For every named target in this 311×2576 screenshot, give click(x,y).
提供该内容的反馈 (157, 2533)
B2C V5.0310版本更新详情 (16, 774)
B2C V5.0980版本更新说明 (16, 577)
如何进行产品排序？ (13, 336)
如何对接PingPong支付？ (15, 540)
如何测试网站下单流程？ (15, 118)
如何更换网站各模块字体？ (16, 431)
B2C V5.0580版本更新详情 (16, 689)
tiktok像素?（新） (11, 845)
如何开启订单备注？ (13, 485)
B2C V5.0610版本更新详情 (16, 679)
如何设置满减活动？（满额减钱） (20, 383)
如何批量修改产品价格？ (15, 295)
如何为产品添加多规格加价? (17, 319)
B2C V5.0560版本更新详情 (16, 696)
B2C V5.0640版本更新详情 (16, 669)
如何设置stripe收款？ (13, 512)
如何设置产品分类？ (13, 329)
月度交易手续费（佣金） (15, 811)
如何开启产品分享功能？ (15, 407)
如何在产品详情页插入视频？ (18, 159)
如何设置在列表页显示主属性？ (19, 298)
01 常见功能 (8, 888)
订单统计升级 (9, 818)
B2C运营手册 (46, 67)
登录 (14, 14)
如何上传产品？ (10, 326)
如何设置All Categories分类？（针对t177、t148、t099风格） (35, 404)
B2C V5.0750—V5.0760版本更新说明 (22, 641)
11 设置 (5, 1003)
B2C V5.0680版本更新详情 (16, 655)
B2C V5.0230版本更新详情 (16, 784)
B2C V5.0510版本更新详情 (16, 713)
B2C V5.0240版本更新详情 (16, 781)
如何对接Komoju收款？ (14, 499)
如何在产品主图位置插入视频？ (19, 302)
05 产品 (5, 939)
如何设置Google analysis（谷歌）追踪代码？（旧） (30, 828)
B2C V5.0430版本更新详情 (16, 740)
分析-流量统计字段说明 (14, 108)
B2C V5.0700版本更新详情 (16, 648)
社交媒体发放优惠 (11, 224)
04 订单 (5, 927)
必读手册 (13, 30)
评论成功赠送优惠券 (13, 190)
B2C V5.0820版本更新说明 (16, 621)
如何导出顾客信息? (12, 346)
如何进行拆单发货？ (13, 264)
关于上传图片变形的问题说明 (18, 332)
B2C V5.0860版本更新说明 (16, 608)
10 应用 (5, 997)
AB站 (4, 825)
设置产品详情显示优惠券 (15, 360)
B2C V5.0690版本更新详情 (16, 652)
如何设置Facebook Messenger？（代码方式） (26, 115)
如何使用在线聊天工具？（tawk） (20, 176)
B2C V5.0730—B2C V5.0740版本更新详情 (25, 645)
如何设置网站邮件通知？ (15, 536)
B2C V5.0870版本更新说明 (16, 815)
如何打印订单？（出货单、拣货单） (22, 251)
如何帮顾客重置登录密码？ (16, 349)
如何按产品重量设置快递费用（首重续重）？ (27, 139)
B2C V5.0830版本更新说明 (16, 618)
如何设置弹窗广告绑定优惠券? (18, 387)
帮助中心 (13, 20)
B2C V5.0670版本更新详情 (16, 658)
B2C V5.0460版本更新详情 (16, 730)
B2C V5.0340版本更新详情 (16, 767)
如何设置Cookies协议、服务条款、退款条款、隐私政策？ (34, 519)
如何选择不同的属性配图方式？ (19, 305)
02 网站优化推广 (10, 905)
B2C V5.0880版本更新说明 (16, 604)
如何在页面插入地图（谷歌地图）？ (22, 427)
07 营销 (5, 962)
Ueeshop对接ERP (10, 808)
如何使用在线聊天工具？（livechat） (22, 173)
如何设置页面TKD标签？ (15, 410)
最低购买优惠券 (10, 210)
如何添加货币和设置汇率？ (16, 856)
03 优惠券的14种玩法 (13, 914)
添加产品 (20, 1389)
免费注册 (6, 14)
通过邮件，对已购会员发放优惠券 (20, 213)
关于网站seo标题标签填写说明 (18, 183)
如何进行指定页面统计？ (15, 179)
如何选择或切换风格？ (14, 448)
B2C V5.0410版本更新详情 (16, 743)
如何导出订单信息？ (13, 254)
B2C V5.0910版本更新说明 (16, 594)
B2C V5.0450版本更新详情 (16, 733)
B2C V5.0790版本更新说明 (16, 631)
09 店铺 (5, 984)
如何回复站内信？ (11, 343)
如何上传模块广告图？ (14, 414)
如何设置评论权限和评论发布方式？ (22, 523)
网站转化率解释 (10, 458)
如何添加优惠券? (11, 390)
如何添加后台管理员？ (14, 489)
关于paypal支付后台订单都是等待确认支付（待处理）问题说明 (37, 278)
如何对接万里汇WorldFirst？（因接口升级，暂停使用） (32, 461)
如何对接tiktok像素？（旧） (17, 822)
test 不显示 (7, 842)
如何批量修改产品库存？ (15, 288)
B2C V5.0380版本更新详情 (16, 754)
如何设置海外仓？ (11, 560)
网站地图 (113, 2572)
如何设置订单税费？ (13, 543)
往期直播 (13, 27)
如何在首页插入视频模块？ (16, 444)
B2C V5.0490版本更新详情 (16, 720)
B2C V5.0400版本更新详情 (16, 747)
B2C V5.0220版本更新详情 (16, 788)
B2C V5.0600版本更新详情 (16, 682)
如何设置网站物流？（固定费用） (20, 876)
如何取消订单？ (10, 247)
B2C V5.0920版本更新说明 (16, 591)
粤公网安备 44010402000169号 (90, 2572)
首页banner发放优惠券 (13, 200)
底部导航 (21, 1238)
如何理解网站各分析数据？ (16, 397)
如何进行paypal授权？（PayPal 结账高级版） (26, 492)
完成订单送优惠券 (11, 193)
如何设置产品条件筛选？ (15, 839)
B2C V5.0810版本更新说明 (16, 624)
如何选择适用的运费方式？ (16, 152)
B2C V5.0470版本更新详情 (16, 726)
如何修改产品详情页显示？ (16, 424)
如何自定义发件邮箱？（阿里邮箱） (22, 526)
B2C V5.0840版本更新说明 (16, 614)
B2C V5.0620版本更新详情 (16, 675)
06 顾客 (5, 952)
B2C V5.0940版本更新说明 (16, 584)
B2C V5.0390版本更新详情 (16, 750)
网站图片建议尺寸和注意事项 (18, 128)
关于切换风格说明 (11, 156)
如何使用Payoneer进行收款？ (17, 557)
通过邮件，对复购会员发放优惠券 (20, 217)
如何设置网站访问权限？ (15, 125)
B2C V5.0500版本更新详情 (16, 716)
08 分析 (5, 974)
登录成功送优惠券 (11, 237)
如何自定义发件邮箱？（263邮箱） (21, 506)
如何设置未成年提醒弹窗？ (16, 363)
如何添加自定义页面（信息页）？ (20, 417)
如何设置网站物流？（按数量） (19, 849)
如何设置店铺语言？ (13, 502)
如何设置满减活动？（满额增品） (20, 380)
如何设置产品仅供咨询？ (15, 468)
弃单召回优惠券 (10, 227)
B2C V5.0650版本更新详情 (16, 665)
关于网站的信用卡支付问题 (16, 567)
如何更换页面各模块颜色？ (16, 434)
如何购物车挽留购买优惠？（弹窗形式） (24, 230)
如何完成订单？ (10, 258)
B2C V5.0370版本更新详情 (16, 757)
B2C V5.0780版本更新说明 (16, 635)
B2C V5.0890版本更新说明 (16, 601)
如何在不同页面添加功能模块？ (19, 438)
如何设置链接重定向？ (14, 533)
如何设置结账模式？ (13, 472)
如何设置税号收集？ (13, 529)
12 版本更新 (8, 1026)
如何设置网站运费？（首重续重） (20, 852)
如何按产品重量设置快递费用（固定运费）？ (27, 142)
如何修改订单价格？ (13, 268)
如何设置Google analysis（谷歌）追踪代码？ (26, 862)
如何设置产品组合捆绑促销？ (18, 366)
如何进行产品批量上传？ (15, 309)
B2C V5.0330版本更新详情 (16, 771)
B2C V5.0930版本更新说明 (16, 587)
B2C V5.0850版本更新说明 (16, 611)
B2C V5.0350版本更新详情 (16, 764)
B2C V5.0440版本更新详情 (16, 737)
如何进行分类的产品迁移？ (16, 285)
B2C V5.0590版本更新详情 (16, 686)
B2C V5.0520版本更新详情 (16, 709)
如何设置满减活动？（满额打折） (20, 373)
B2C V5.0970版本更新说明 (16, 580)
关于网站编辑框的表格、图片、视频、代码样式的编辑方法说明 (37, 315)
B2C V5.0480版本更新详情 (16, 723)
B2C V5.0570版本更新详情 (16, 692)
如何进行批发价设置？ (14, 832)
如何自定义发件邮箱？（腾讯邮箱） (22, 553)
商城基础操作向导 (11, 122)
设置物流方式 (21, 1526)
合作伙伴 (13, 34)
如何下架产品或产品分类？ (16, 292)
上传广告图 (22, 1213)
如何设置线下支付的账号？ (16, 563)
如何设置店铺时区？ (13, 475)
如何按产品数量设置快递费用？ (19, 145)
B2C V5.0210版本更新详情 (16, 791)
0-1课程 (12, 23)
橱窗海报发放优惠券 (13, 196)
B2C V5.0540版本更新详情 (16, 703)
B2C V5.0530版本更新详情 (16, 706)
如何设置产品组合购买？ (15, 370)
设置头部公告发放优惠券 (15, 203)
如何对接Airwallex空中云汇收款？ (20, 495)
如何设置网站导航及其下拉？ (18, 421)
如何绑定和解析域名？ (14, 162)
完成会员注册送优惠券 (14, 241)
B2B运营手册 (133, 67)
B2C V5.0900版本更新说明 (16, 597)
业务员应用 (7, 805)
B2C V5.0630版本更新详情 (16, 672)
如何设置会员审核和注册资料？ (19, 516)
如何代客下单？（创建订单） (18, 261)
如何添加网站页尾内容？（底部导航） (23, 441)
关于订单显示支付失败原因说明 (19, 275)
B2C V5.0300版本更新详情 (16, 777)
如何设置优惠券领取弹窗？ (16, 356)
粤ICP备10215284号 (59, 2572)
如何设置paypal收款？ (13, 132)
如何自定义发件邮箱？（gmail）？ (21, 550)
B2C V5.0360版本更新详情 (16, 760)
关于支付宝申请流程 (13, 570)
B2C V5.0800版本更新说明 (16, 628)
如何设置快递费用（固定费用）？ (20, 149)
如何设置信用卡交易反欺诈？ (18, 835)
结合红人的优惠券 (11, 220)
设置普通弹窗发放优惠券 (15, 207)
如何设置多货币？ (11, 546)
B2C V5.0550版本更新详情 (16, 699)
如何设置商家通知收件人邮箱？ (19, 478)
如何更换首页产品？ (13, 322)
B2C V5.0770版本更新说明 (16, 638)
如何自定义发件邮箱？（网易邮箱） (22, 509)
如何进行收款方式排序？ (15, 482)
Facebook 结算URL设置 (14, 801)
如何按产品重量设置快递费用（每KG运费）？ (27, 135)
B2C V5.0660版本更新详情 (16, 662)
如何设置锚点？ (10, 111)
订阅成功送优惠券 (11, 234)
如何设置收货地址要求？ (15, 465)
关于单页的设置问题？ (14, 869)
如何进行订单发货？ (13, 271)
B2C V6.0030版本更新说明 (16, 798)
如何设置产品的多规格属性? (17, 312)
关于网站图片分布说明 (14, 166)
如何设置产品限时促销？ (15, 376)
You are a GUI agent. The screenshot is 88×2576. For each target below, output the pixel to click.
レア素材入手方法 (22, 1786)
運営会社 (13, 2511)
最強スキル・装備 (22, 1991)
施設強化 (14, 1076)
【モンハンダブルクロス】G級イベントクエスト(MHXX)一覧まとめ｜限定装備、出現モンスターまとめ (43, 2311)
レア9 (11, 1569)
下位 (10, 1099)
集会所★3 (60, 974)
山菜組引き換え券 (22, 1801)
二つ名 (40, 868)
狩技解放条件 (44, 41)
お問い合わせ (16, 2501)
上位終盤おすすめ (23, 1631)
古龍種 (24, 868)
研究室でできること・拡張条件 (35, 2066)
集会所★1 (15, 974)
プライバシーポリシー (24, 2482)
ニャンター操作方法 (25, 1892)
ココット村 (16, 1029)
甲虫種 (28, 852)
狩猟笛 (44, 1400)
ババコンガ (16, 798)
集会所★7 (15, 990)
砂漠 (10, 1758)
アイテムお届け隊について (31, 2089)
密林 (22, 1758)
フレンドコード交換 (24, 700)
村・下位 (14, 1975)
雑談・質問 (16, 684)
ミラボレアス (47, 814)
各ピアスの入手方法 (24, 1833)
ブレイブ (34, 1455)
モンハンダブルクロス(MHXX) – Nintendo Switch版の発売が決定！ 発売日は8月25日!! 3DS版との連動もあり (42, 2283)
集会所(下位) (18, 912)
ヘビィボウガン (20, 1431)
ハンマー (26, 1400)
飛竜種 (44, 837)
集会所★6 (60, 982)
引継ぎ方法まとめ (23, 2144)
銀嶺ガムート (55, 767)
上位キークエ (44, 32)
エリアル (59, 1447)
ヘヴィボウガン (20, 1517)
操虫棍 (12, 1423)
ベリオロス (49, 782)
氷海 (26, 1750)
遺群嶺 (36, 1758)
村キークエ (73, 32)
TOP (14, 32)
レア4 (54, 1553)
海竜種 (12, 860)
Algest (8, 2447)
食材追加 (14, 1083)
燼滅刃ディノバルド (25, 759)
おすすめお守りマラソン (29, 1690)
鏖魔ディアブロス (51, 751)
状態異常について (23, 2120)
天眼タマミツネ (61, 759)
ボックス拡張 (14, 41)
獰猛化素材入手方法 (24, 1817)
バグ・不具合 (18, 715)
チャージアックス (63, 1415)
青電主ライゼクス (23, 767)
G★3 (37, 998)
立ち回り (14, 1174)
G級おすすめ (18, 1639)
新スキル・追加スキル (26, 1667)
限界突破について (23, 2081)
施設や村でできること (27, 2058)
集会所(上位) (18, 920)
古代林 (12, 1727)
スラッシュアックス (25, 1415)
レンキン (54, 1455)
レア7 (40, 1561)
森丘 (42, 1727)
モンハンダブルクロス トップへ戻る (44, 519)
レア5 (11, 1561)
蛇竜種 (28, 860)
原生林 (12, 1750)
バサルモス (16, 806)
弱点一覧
▬▬▬
• [Action item]: Every line above that holds the word "如何设置Google" is to be found and copied.

• [Task solution]:
如何设置Google analysis（谷歌）追踪代码？（旧） (30, 828)
如何设置Google analysis（谷歌）追踪代码？ (26, 862)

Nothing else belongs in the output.